F-UTF-8 (an acronym) is an extension of UTF-8 that hates you.
Standard UTF-8 is cool. It’s a variable-width encoding, which means that some Unicode codepoints are encoded using 1 byte, some using 2, some 3, and some are even 4 bytes long.
Now, the mechanism used to determine the length of a codepoint in UTF-8 is quite simple, actually! For ASCII characters, just output the byte as-is. Then, for all other characters, the first byte of the sequence has its N highest bits set, and the N-1th highest bit unset, where N is the number of bytes used in the final encoding. The rest of the bytes all have the two top bits set to 10, and the unset bits encode the actual binary data of the codepoint. Here, let me show you:
Character | Binary codepoint | UTF-8 bytes |
---|---|---|
a | 01100001 | 01100001 |
ä | 11100100 | 11000011 + 10100100 |
あ | 00110000 + 01000010 | 11100011 + 10000001 + 10000010 |
🦆 | 00000001 + 11111001 + 10000110 | 11110000 + 10011111 + 10100110 + 10000110 |
Red bits encode the data, blue bits tell you how long the sequence is, and green bits let you know that you’re in the middle of a multibyte sequence.
Why am I telling you this? Well, if you notice above, UTF-8 inserts some padding zero bits into the red section. This is of course done to make the final result byte-aligned. Buuuuuuuut… Who’s stopping you from adding more padding?
… The Unicode Consortium. They’re stopping you from adding more padding. It’s what they call “an overlong encoding” and “invalid UTF-8” and other nonsense like that. Well, I stand up to the establishment! I will make the overlongest of overlong encodings, consortium be darned!

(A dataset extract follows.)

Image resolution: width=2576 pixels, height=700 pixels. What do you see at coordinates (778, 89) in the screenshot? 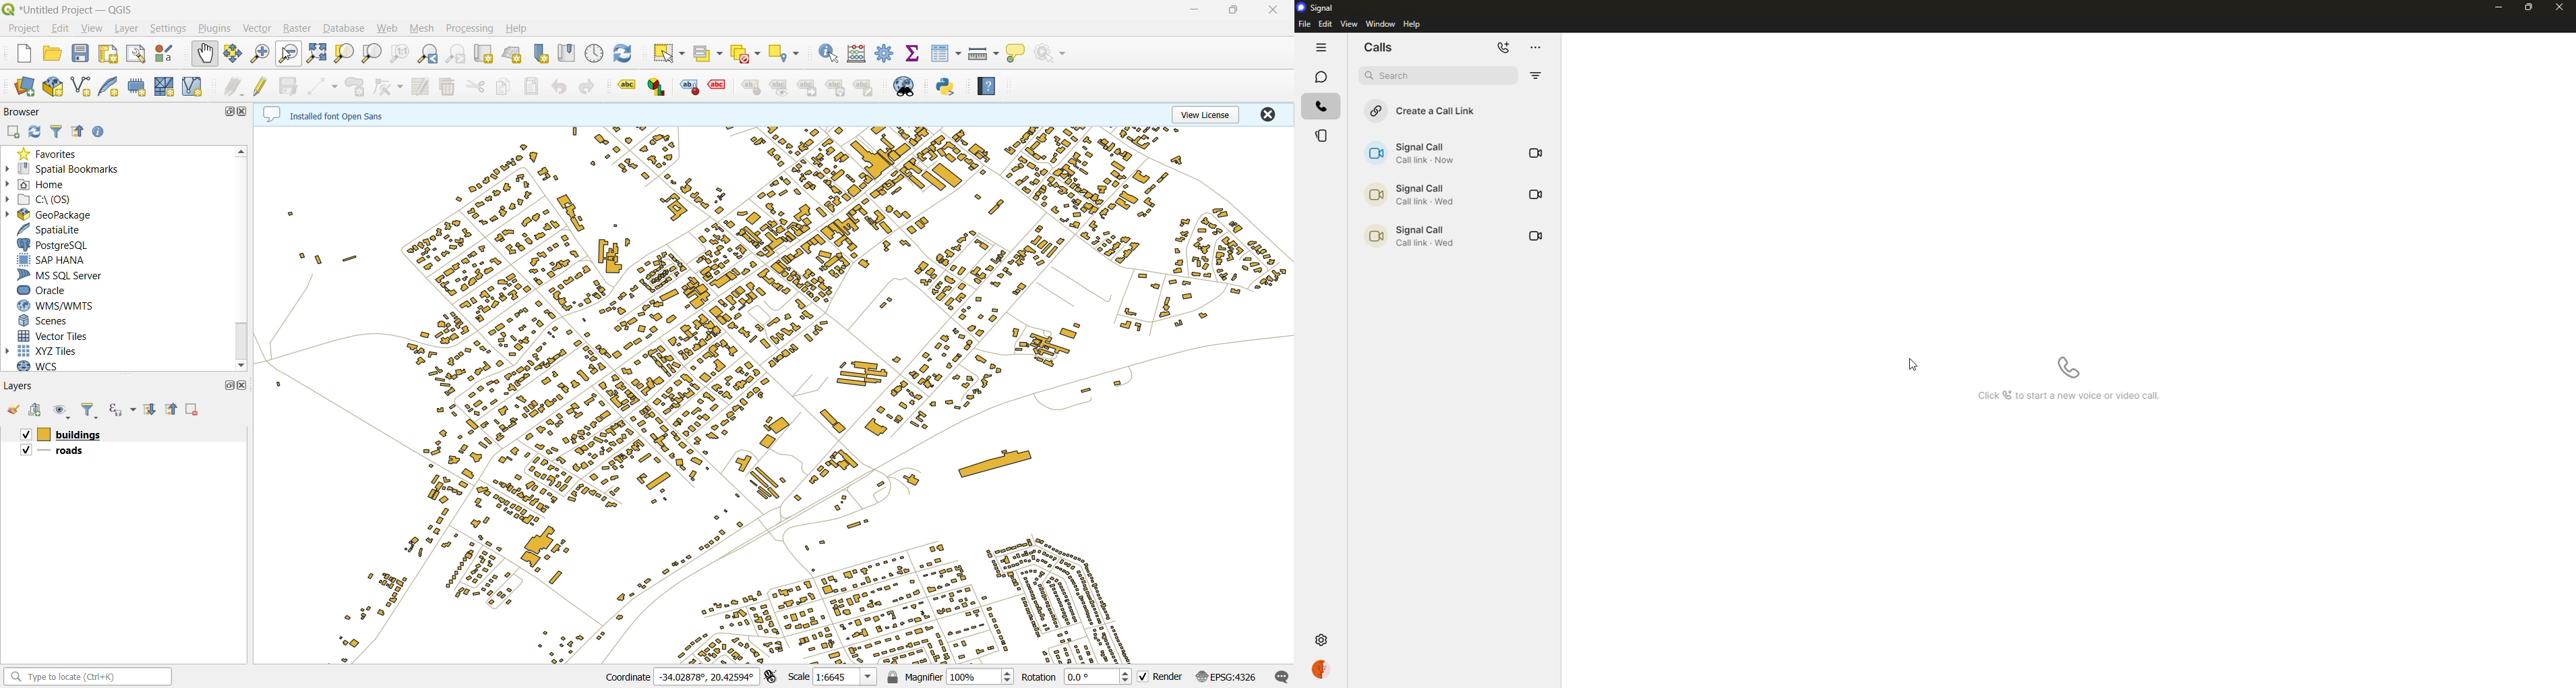
I see `label` at bounding box center [778, 89].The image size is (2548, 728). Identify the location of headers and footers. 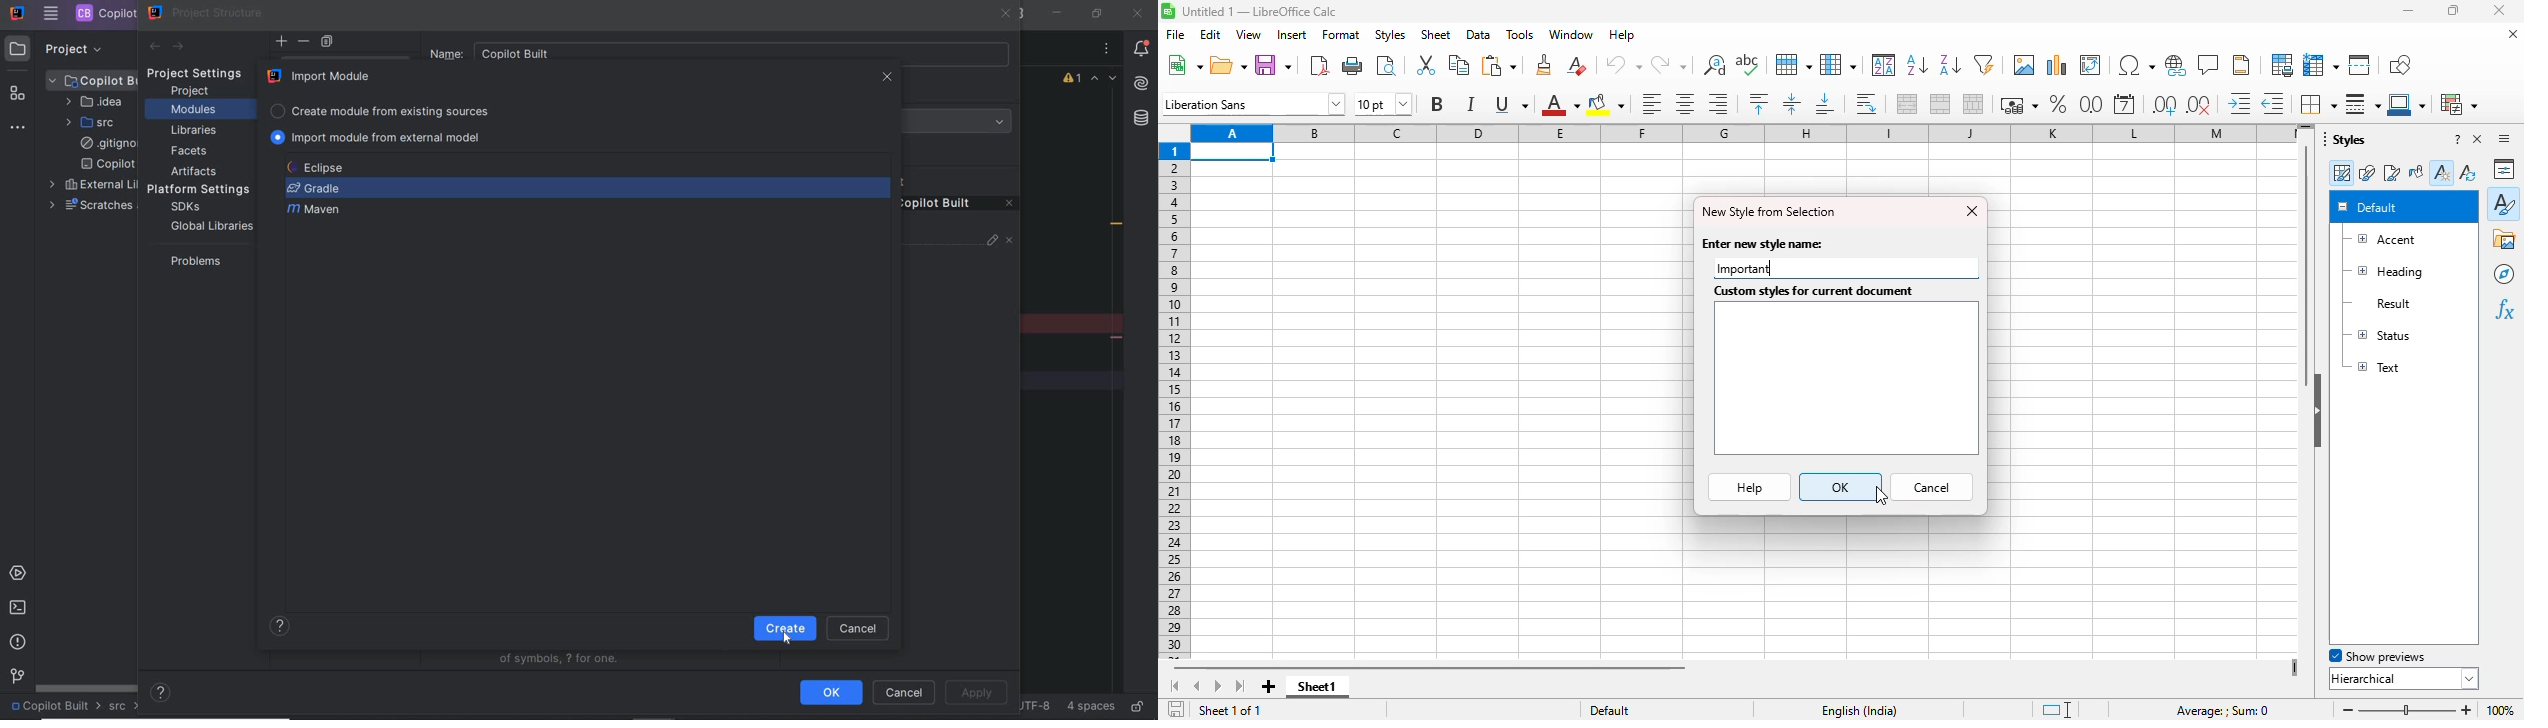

So with that said, welcome to F-UTF-8! This is an extension of UTF-8 which not only permits overlong encodings with too much padding, it requires it. In fact, it requires putting the maximal amount of padding for every possible byte. The table above turns into:
Character | Binary codepoint | F-UTF-8 bytes |
---|---|---|
a | 01100001 | 11111111 + 10000000 + 10000000 + 10000000 + 10000000 + 10000000 + 10000001 + 10100001 |
ä | 11100100 | 11111111 + 10000000 + 10000000 + 10000000 + 10000000 + 10000000 + 10000011 + 10100100 |
あ | 00110000 + 01000010 | 11111111 + 10000000 + 10000000 + 10000000 + 10000000 + 10000011 + 10000001 + 10000010 |
🦆 | 00000001 + 11111001 + 10000110 | 11111111 + 10000000 + 10000000 + 10000000 + 10000000 + 10011111 + 10100110 + 10000110 |
This is glorious! This is beautiful! Rejoice!
As is typical for trendsetters like this, I have implemented this new standard in Rust.
Comparisons
Standard UTF-8 is ubiquitous in digital communications and data storage, for a few simple reasons:
- It’s compact; UTF-8 leads to space and bandwidth savings1.
- It’s compatible with ASCII; programs that handle UTF-8 support the enormous world of software dispensing ASCII, out of the box!
- It’s standardized; UTF-8 is specified by the Unicode Consortium and adopted by just about every major technical system and programming language worldwide2.
- It has sane error handling and fallback mechanisms; you’ll be glad when you’re messsing around with bytes you don’t exactly know the source of.
F-UTF-8 has none of these features!
- It’s bloated; every single codepoint is encoded with 8 bytes, which is twice as wide as even the chonky UTF-32! More than half of this space is wasted on the unnecessary padding!
- It’s incompatible with ASCII; code points that fit in one ASCII byte are nevertheless expanded into 8. Hell, it’s even incompatible with UTF-8, due to its liberal use of 0xFF bytes (which are always invalid in UTF-8).
- It’s niche and nonstandard; do you trust a random git repo to be well supported?
- It has no error handling; if something fails to decode, TOO BAD!